Texto de lectura:
--

Alady (Carlos Saldaña Beut), el rey del music-hall; conocido también como 'el Ganso del Hongo'.
12_«FLAMERUNCIOS»
(Carles Saldanya Beut: Rialles, llàgrimes i «Vedettes». Memòries de «Alady». Barcelona, Editorial Bruguera, 1965. Págs. 116-119 i 240-241)

Los fracasos, en mi vida teatral, los he resistido sin nervios y he procurado esquivarlos con la mejor intención, con tal de evitar que las cosas, en lo que dependía de mí, no fuesen más allá. Algunos momentos de sobresalto los ha habido, claro, y también ha sido necesario superarlos.

Ahora: el fracaso más rotundo que he tenido como autor e interprete fue para mí la juerga más impresionante que recuerdo y me parece que nunca más me he reído tanto como aquel día en que el público enfurecido quería quemar el teatro y lincharme a mí.

Fue en Madrid, en el Teatro de La Latina. Hacía unos días que había regresado de Berlín, después de acabar la película. Me sentía eufórico y feliz, y me había tomado unos días de descanso.

El señor Espinosa vino a casa. Era el empresario de La Latina. Me dijo:

– Alady, usted que ha tenido tantos éxitos en mi casa, ¿por qué no vuelve y hacemos unos cuantos días? ¡Ya sabe usted cómo se le aprecia en el barrio, y a mí me me alegraría mucho si viniera!

– No tengo nada para presentar. Llego de Berlín y por culpa del cine ne he rehecho el repertorio... pero podría formar una pequeña companía de variedades y presentar un conjunto a base de sketchs y canciones...

– No tengo mucho dinero que exponer, amigo Alady –me dijo él–. Sólo podría llegar a darle ochocientas pesetas diarias por todo el espectáculo.

– Bien, de acuerdo.

– ¿Y cómo anunciaremos estas variedades que nos presentarà?

– Mire, como es una cosa ligera y de broma, póngale Flameruncios.

Flameruncios? Pero esto es un camelo!

– Claro que sí, es un camelo, porque un espectáculo de variedades sin ilación ya es un poco camelo. Así llamará la atención.

El se fue muy satisfecho y yo llamé por teléfono a unos cuantos artistas sin trabajo del Café Colonial y sin pensármelo mucho armé unja diversión para unos cuantos días.

Hasta aquí todo y bien y con normalidad. Pero un par de días antes, Espinosa lanzó a la calle, sin mi permiso, unos carteles muy coloridos anunciando: «Estreno en España de Flameruncios».

¡Fue una bomba! Las entradas se vendían tan rápidamente que cuando fue al ensayo, me quedé de piedra al ver una cola que daba la vuelta a la travesía. Asustado, fue a la empresa:

– ¿Cómo es que ha anunciado que presentaré com si fuese un gran estreno? ¡El público se verá engañado y habrá una catástrofe!

Espinosa dijo:

– Yo ya he cumplido como empresario. Ahora cumpla usted como artista.

--

Registros extraídos:
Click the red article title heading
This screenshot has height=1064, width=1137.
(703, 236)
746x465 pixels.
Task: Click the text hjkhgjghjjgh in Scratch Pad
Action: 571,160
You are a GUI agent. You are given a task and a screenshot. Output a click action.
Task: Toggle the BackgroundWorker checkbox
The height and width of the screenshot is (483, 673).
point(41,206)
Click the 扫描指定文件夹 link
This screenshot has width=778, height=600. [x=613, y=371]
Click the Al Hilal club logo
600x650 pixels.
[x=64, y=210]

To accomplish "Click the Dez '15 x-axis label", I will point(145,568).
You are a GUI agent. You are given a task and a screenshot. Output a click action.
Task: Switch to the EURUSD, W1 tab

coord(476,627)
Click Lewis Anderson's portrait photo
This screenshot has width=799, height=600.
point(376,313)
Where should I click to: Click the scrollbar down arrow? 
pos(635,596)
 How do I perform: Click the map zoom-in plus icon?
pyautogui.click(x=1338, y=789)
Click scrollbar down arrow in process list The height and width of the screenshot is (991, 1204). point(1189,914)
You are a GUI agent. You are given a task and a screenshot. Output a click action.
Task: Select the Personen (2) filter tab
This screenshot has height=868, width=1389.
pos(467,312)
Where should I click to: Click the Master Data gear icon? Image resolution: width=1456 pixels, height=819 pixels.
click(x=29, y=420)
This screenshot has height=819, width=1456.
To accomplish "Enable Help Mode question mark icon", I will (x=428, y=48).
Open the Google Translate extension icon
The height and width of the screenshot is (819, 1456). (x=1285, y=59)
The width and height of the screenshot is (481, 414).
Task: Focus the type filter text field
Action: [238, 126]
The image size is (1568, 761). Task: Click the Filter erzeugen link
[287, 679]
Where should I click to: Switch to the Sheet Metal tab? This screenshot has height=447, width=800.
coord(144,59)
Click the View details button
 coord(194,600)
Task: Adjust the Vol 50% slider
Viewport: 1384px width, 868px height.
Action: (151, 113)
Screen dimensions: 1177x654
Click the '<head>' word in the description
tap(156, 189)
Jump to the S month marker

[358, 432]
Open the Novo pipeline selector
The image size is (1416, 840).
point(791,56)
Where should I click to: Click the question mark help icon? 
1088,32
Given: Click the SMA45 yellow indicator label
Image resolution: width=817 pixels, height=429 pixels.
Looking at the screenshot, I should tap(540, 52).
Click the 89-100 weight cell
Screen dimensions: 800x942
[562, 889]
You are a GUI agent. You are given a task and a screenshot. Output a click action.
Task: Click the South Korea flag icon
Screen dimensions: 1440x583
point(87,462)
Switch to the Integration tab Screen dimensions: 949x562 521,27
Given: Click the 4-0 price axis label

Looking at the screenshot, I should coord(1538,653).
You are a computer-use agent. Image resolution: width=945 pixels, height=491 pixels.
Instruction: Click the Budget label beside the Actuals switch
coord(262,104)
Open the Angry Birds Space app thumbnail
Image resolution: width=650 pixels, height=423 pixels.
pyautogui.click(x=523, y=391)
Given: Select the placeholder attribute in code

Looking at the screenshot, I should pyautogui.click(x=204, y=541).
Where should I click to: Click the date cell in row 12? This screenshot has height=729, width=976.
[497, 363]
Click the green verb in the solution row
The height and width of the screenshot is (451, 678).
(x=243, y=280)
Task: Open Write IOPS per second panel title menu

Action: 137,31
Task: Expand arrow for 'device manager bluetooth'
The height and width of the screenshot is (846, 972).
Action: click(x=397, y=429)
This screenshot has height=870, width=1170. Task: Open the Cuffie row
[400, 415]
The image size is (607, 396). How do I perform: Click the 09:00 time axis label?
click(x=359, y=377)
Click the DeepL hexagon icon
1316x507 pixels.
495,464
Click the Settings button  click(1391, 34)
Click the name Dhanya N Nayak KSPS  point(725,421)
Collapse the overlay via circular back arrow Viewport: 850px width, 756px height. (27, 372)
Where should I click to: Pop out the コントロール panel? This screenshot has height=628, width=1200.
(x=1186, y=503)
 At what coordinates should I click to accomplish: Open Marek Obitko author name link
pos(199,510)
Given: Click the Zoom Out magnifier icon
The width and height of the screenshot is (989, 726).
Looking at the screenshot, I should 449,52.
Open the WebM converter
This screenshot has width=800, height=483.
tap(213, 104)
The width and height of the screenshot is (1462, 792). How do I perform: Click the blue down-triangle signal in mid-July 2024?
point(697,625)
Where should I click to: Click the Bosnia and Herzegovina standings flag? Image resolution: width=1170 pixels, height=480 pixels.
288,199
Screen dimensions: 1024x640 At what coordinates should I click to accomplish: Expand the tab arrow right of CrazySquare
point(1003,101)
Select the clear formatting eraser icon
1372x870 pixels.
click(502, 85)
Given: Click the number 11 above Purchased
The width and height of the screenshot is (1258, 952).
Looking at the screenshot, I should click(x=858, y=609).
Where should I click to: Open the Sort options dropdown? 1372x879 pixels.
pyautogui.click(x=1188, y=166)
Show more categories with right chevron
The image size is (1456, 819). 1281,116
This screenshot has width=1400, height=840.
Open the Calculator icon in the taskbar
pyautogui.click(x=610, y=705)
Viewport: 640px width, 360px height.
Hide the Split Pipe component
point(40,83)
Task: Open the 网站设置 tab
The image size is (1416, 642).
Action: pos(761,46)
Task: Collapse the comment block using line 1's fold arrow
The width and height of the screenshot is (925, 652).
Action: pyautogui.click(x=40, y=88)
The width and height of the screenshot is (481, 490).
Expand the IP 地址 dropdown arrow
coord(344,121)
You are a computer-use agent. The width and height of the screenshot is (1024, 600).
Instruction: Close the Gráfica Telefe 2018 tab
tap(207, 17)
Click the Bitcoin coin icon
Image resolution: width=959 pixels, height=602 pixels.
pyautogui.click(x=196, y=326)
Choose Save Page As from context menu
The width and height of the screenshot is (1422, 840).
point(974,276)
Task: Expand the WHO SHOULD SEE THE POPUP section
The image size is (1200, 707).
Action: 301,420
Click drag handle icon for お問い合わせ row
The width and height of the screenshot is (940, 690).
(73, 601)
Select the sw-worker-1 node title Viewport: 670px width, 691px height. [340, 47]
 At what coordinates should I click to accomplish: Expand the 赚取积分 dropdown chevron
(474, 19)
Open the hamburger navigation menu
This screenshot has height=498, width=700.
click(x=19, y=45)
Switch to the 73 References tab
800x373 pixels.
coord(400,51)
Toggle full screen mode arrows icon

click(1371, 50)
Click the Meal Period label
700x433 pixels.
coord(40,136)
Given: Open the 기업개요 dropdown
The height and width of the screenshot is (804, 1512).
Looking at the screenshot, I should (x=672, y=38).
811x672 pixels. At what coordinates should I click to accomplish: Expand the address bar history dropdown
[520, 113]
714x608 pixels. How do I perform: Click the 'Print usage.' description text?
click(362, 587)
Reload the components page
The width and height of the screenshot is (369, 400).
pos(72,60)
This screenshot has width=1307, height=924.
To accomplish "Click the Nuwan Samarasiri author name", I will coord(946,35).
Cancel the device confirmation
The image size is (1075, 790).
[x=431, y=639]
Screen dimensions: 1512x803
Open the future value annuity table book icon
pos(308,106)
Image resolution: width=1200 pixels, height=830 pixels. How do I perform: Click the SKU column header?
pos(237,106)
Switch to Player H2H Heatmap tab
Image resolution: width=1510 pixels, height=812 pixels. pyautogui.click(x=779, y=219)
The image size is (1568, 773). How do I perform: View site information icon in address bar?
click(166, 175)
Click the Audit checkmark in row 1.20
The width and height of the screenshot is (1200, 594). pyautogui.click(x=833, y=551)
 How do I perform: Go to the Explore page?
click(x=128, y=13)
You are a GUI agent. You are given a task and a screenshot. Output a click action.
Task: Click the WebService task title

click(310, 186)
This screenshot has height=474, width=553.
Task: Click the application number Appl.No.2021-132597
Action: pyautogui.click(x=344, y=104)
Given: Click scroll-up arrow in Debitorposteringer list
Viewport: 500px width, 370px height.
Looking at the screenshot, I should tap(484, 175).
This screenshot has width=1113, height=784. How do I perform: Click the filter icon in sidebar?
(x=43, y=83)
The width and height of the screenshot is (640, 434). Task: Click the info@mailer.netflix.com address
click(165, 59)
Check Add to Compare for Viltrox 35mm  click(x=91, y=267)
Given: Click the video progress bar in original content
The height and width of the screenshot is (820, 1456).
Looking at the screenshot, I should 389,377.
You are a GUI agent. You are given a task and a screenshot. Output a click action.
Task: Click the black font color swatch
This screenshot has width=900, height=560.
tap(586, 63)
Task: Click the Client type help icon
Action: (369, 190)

--

Ejercicios:
• a. Actualiza el fragmento del texto sobre Alady que comienza con las palabras que contienen "Alady (Carlos Saldaña" y termina en "116-119 i 240-241)", cambiando "Bruguera" por "Planeta".
• b. Traduce al inglés esta oración del texto sobre Alady: «Me sentía eufórico y feliz, y me había tomado unos días de descanso.»

Soluciones:
• a.
Alady (Carlos Saldaña Beut), el rey del music-hall; conocido también como 'el Ganso del Hongo'.
12_«FLAMERUNCIOS»
(Carles Saldanya Beut: Rialles, llàgrimes i «Vedettes». Memòries de «Alady». Barcelona, Editorial Planeta, 1965. Págs. 116-119 i 240-241)

• b. I felt euphoric and happy, and I had taken a few days off.